(Collected data entries)
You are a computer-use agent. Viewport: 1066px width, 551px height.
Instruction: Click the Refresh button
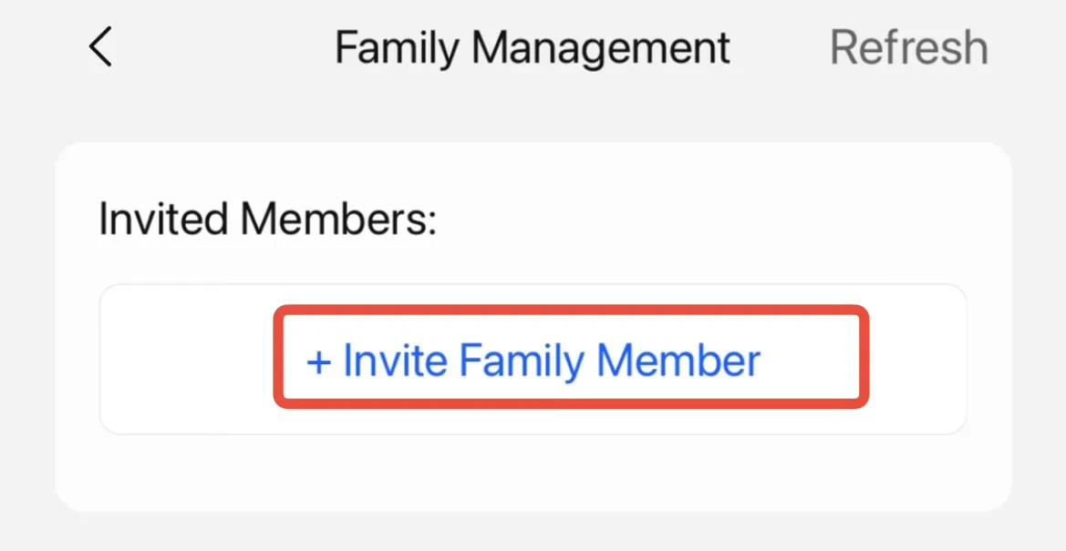[x=908, y=47]
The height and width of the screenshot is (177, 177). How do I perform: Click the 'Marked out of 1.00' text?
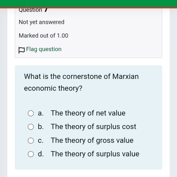click(x=44, y=36)
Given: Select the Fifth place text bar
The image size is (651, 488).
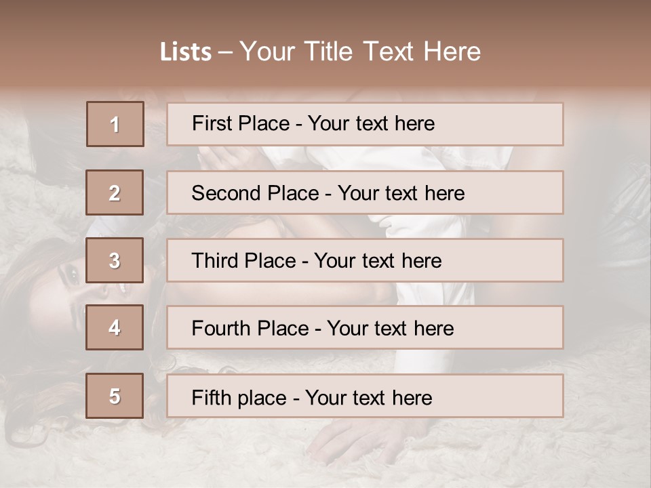Looking at the screenshot, I should pyautogui.click(x=365, y=396).
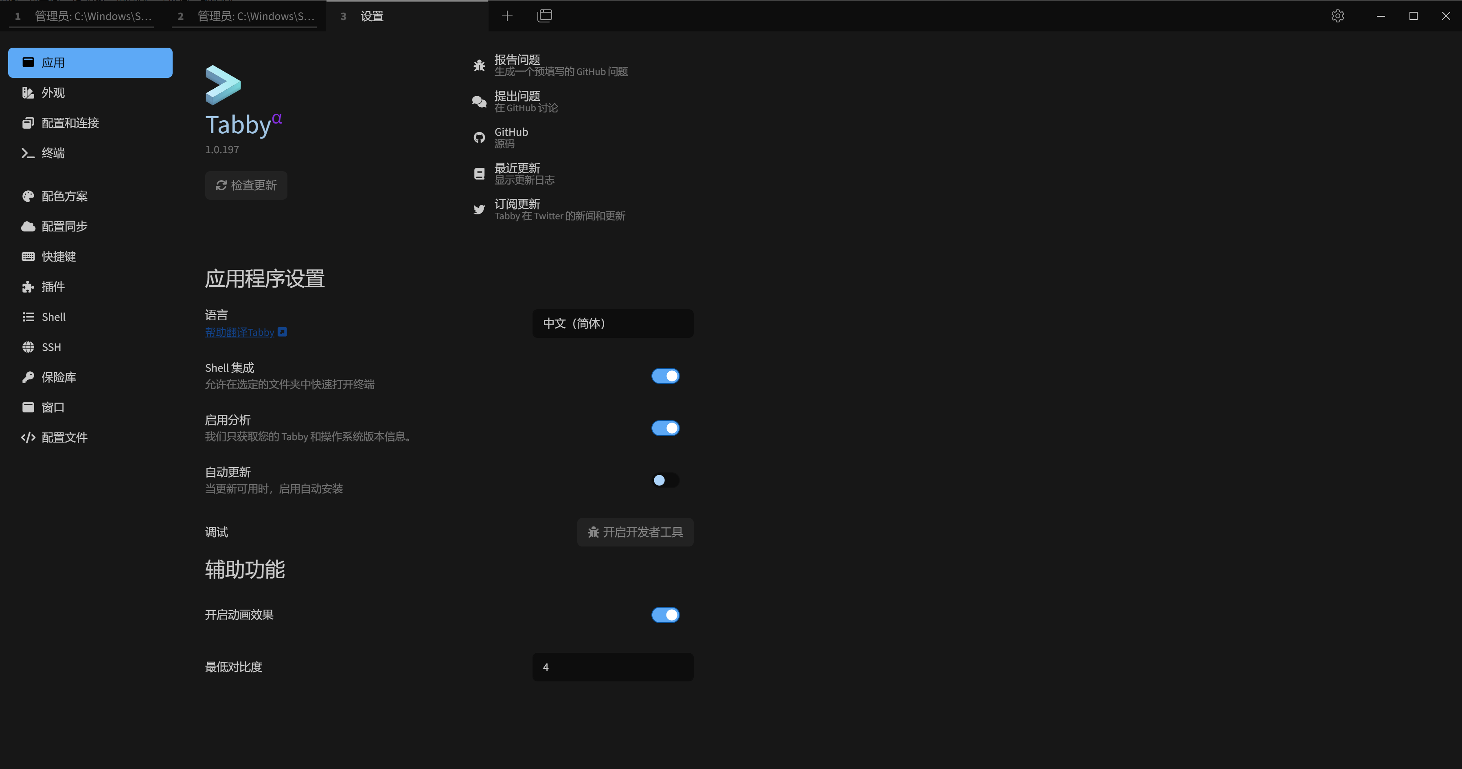Click the 检查更新 button
The width and height of the screenshot is (1462, 769).
pyautogui.click(x=246, y=185)
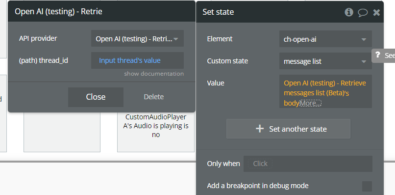
Task: Open the show documentation link
Action: (x=154, y=74)
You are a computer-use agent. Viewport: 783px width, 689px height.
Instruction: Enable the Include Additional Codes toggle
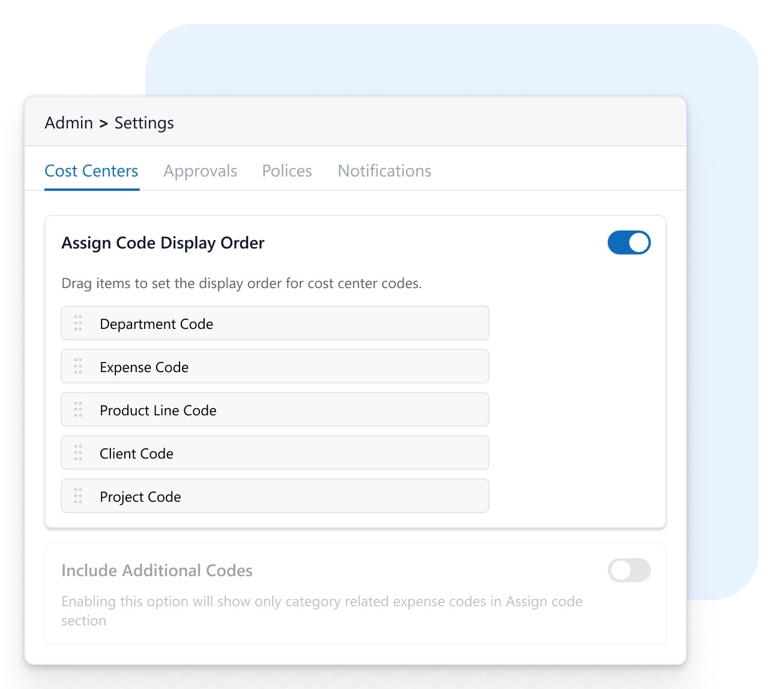click(x=629, y=570)
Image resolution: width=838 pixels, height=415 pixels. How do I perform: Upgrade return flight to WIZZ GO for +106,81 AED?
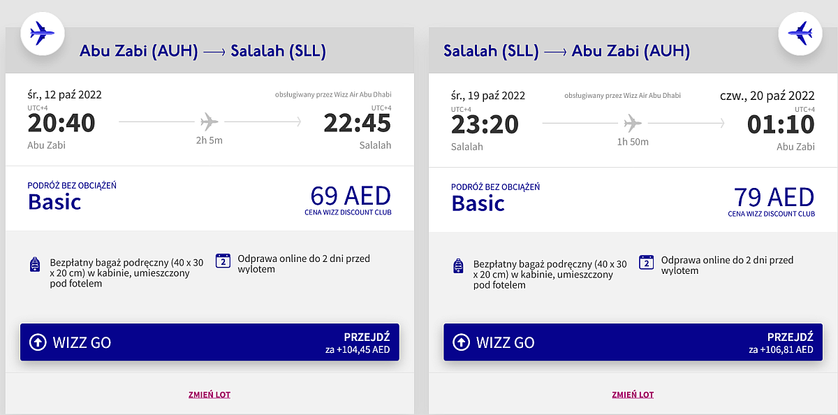click(x=633, y=342)
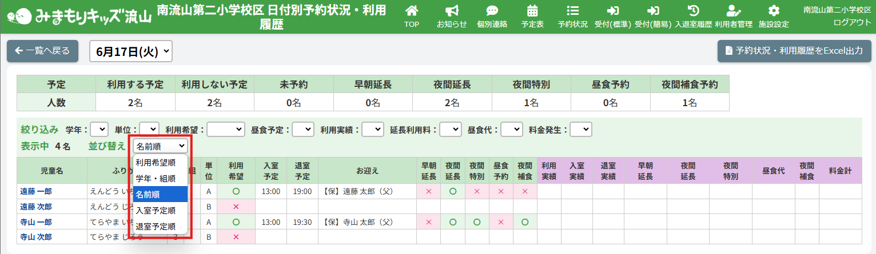Expand the 利用希望 filter dropdown

tap(225, 130)
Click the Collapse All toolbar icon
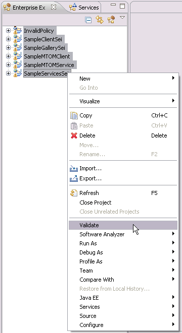The image size is (182, 333). click(88, 20)
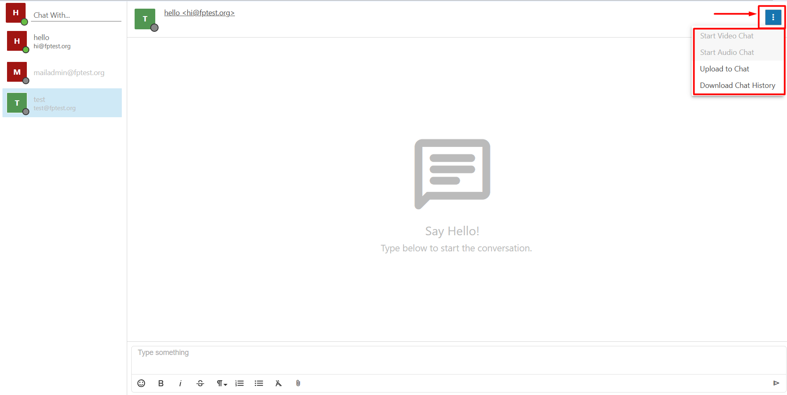This screenshot has height=395, width=787.
Task: Select Start Video Chat menu option
Action: 727,36
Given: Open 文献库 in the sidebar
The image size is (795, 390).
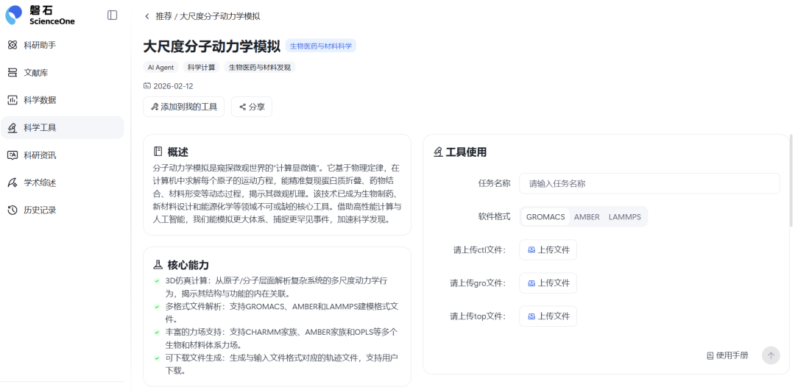Looking at the screenshot, I should [35, 72].
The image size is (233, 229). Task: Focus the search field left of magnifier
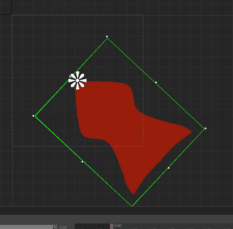click(26, 227)
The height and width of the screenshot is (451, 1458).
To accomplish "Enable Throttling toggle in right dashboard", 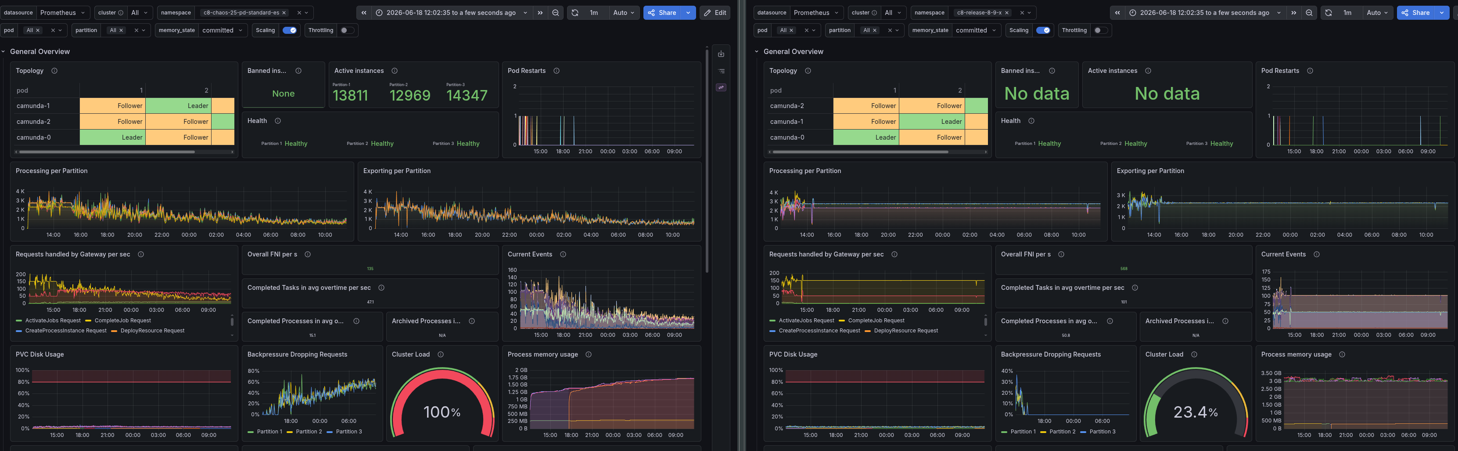I will pos(1100,30).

◆ **Task instructions**
Go line by line through the records and copy those that contain the word "agent".

◆ **Completed exercise**
You are a computer-use agent. Viewport: 1066px width, 551px height.
You are a computer-use agent. Viewport: 783px width, 689px height.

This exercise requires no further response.